From here, you can review your configuration. You can see that in this example, www.iisanswers.com will use all unassigned IP addresses and port 80. It also has a host header configured – www.iisanswers.com. This means that this web site will be used to send content to the user only if they requested www.iisanswers.com. If they requested the IP address of www.iisanswers.com instead, they would not receive the same information. If the information is incorrect on this page, you can edit the information.

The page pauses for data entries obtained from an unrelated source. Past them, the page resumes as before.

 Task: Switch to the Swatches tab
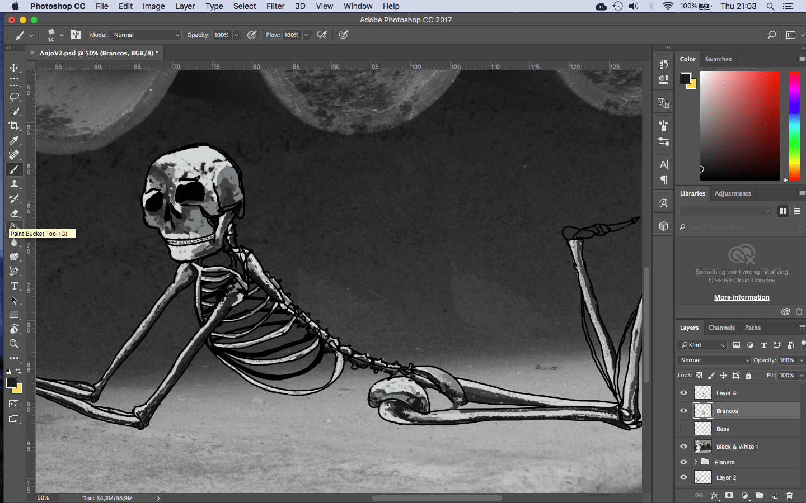718,59
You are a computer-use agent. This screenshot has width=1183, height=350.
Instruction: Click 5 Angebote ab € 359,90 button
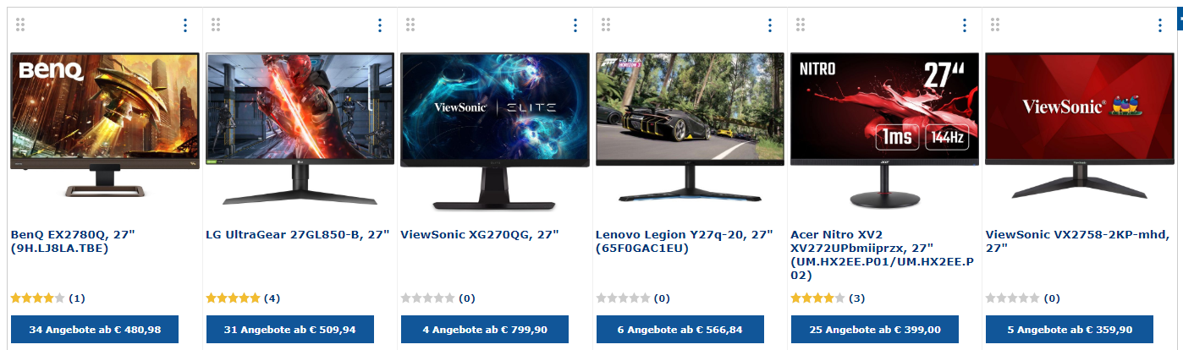1070,330
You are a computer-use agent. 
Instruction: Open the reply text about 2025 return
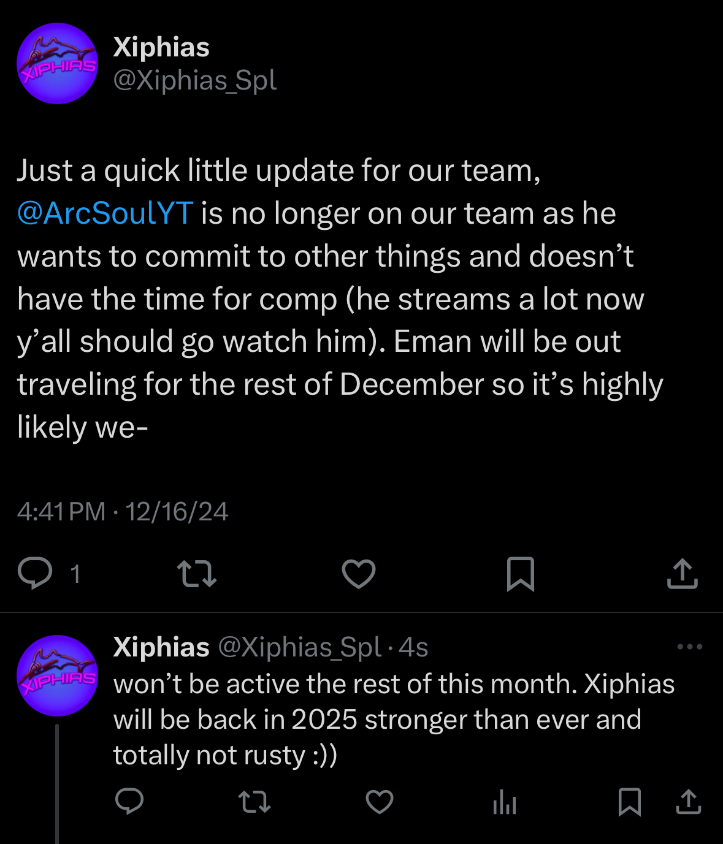392,720
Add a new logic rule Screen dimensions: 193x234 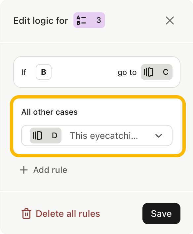pos(43,170)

Once you finish updating this web site, verify all other web sites that are running on your IIS server.

Now it’s time to build a wonderful web site, but I’ll leave that part up to you.

We have seen what DNS is, how to install it on Windows 2000, and how to configure many of the settings. We have also seen the process for registering a DNS name on the Internet. Finally, we took a look at verifying your IIS web site configuration settings.

Although it may seem like a lot to do, there is actually more to learn than to do. Once you know the steps, it only takes a few minutes to setup a DNS server of a new domain, register the domain, and setup the website on IIS. After you walk through this process a couple of times, you will think it is a piece of cake.